Deep learning startup Deci today announced that it raised $9.1 million in a seed funding round led by Israel-based Emerge. According to a spokesperson, the company plans to devote the proceeds to customer acquisition efforts as it expands its Tel Aviv workforce.
Machine learning deployments have historically been constrained by the size and speed of algorithms and the need for costly hardware. In fact, a report from MIT found that machine learning might be approaching computational limits. A separate Synced study estimated that the University of Washington’s Grover fake news detection model cost $25,000 to train in about two weeks. OpenAI reportedly racked up a whopping $12 million to train its GPT-3 language model, and Google spent an estimated $6,912 training BERT, a bidirectional transformer model that redefined the state of the art for 11 natural language processing tasks.
Deci was cofounded by Yonatan Geifman, entrepreneur Jonathan Elial, and Ran El-Yaniv, a computer science professor at Technion in Haifa, Israel. (Geifman and El-Yaniv met at Technion, where Geifman is a PhD candidate at the university’s computer science department.) By leveraging data science techniques, the company claims to be able to accelerate deep learning runtime by up to 10 times on any hardware by redesigning models to amplify throughput and minimize latency.

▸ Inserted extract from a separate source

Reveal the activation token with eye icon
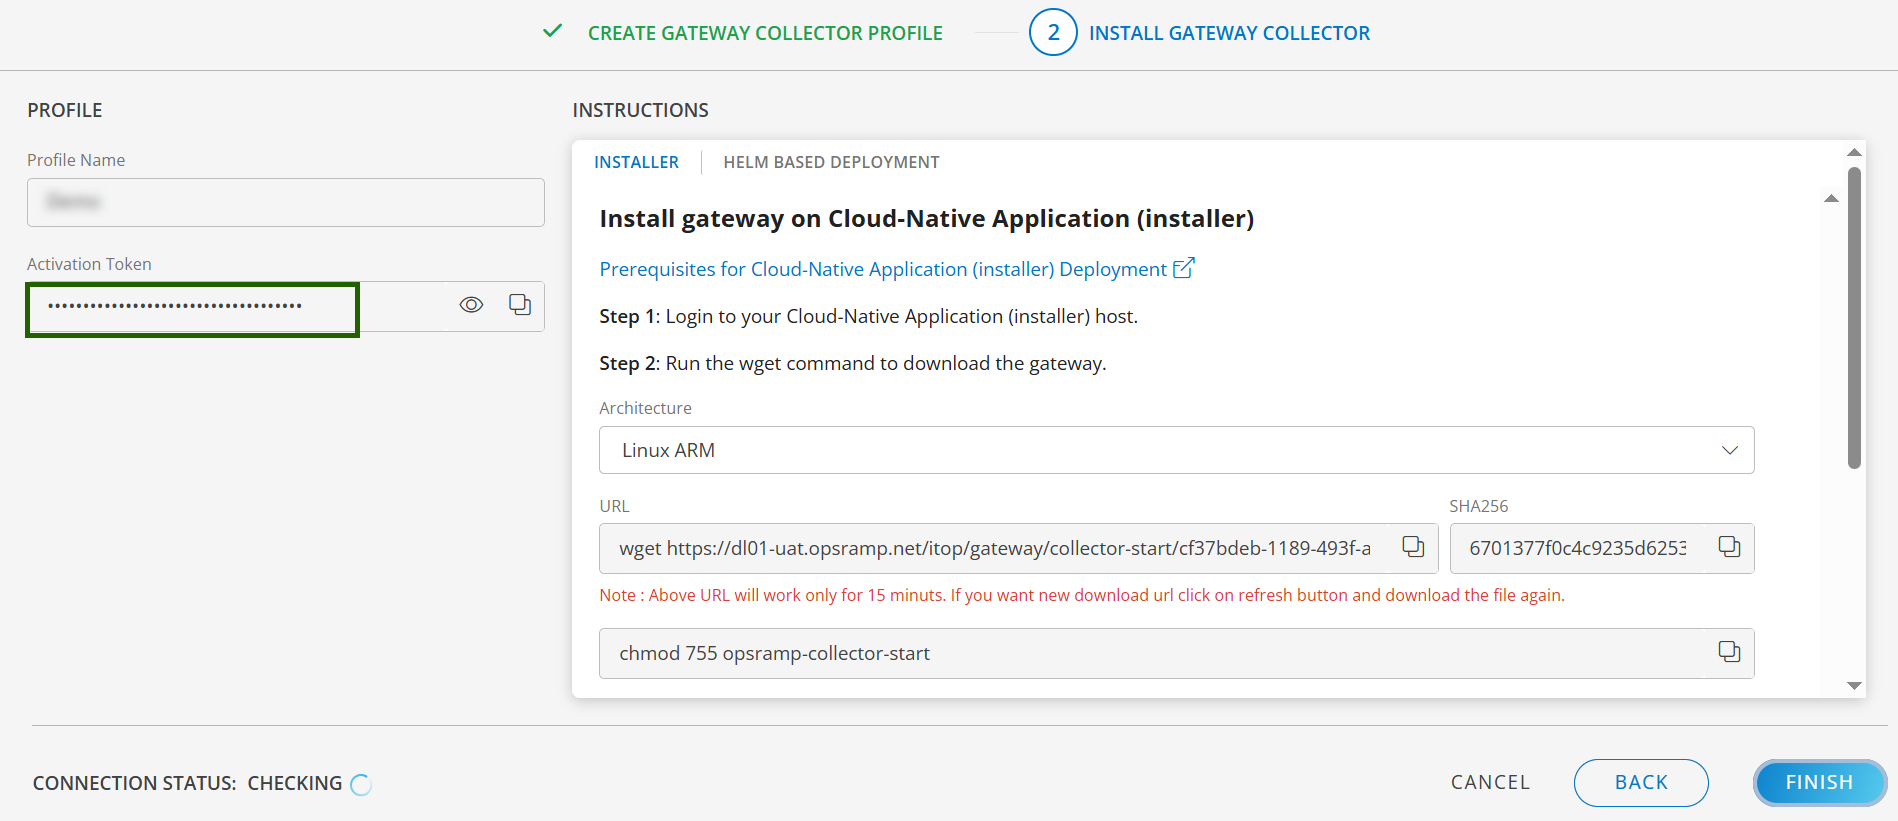 [471, 305]
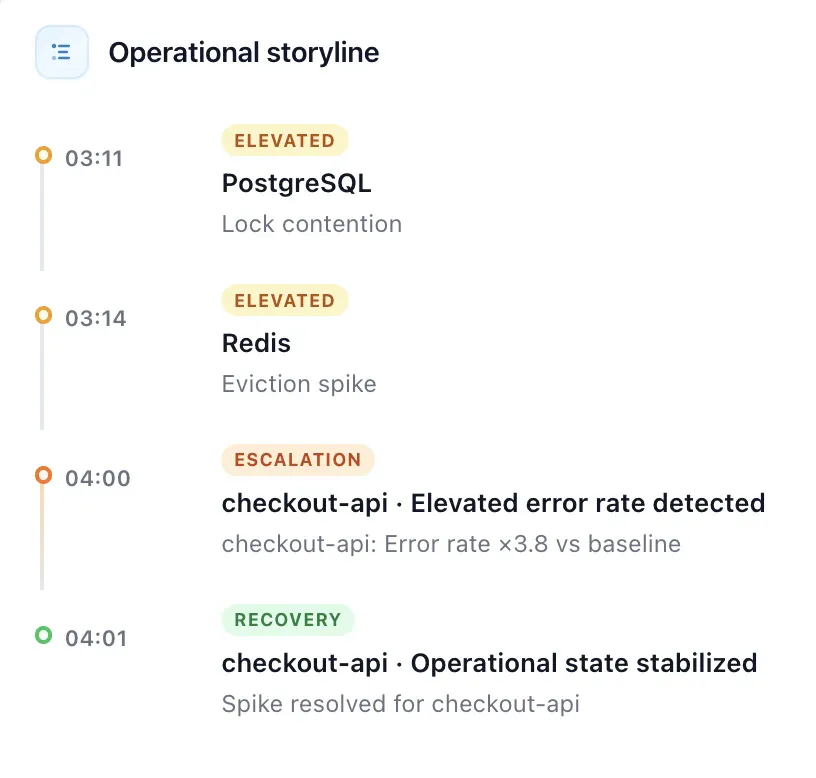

Deci ostensibly achieves runtime acceleration through data preprocessing and loading, selecting model architectures and hyperparameters (i.e., the variables that influence a model’s predictions), and model optimization for inference. It also takes care of steps like deployment, serving, and monitoring and explainability. According to Deci, the platform supports containerized deployments across Amazon Web Services, Microsoft Azure, Google Cloud Platform, and other cloud environments. It also continuously tracks the models, sending alerts and recommendations when customers can migrate to more cost-effective AI accelerators.
“Deci’s platform offers a substantial performance boost to existing deep learning models while preserving their accuracy,” the company writes on its website. “It designs deep models to more effectively use the hardware platform they run on, be it CPU, GPU, FPGA, or special-purpose ASIC accelerators. The … accelerator is a data-dependent algorithmic solution that works in synergy with other known compression techniques, such as pruning and quantization. In fact, the accelerator acts as a multiplier for complementary acceleration solutions, such as AI compilers and specialized hardware.”
Deci goes on to explain that its accelerator redesigns models to create new models with several computation routes, all optimized for a given inference device. Each route is specialized with a prediction task, and Deci’s router component ensures that each data input is directed via the proper route.
Deci has competition in OctoML, a startup that similarly purports to automate machine learning optimization with proprietary tools and processes. Other competitors include DeepCube, which describes its solution as a “software-based inference accelerator,” and Neural Magic, which redesigns AI algorithms to run more efficiently on off-the-shelf processors by leveraging the chips’ available memory. Yet another rival, DarwinAI, uses what it calls generative synthesis to ingest models and spit out highly optimized versions.
Deci says that when tested on MLPerf, a benchmark suite for measuring deep learning performance, its platform accelerated the inference speed of the popular ResNet neural network on Intel processors by 11.8 times while meeting the accuracy target. The company claims it has already has customers in “numerous” autonomous vehicle, manufacturing, communication, video and image editing, and health care companies.
Square Peg participated in Deci’s seed round.